China's property sector has been a key engine of growth for two decades. Construction and real estate services increased from 9.6% of GDP in 2000 to 14.4% in 2020. This has led to rising levels of indebtedness among property developers, and more recently among households. In a bid to contain leverage and speculation in the property sector, regulators in August 2020 introduced stringent guidelines for both developers and banks, which has resulted in a slowdown in sales. This has exposed highly leveraged property developers like Evergrande, which have relied in part on advance sales of housing units to finance construction activity. The deleveraging of the property sector will test China’s willingness and ability to avoid a broader credit crunch and a crash in property prices. We expect the major Chinese banks will have adequate capacity and support to absorb credit losses, and authorities are likely to step in to facilitate an orderly restructuring of the sector. It is less clear how the government will respond to declining property prices or the drop in real estate activity, and the implications these might have for the Chinese economy and politics.
Key highlights:
• A two-decade debt-fueled expansion in China has generated economic imbalances and financial fragilities in certain sectors, including property. Ongoing efforts by Chinese policymakers to shift the economy toward a more balanced growth mix and ensure financial stability will likely lead to slower but more sustainable growth in the future, which we would view positively from a credit perspective.

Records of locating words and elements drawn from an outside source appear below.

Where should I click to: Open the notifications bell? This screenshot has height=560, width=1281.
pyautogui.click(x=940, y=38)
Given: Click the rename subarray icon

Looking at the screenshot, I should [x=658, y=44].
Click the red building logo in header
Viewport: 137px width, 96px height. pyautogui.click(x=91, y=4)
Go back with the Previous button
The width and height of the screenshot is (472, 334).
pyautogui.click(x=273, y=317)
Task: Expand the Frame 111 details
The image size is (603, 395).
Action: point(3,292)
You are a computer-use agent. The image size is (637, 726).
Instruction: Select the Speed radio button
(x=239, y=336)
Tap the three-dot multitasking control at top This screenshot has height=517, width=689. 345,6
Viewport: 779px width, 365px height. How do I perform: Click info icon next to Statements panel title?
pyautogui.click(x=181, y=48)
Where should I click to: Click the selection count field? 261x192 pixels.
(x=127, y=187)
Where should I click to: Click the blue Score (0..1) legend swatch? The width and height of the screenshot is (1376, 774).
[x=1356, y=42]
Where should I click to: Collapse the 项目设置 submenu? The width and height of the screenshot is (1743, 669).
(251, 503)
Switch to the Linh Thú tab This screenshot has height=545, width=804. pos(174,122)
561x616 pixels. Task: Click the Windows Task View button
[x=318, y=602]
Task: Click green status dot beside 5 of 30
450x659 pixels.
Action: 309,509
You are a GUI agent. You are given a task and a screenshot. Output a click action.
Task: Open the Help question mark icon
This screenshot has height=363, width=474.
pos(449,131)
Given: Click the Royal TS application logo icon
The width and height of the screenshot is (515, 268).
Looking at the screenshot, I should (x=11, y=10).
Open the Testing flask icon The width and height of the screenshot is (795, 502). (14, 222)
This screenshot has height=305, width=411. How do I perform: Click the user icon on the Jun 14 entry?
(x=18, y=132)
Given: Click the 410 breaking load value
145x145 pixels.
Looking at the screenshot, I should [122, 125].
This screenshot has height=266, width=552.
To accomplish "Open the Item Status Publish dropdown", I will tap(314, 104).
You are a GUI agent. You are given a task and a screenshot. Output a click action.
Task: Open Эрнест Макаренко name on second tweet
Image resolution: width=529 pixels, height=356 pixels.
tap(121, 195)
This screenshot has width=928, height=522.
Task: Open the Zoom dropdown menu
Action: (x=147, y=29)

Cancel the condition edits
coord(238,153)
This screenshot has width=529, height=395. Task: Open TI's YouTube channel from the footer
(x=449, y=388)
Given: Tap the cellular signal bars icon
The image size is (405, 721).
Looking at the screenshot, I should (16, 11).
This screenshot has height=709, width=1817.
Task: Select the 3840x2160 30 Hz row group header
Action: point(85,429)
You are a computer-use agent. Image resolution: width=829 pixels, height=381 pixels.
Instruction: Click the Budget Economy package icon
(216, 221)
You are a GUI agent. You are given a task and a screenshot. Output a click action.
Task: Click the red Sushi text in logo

• The Evergrande crisis embodies the delicate balance for authorities between containing leverage in the economy while preserving financial stability. Regulatory tightening is the key reason for the stresses in the property sector. Given President Xi’s emphasis on "common prosperity," authorities are likely to intervene with an orderly restructuring to prevent a full blown credit crunch.
• However, orchestrating a shift toward a more balanced growth mix entails material downside risks in the near-term. The fallout from developments around Evergrande could have unanticipated effects that spread through the financial system and economy, potentially leading to sharply lower growth prospects over the next few years.
“The Evergrande crisis embodies the delicate balance for authorities between containing leverage in the economy while preserving financial stability. The fallout could have unanticipated effects that spread through the financial system and economy, potentially leading to sharply lower growth prospects over the next few years” notes Rohini Malkani, Senior Vice President in the Global Sovereign Ratings Group. “Given President Xi’s emphasis on "common prosperity," authorities are likely to intervene with an orderly restructuring to prevent a full blown credit crunch”.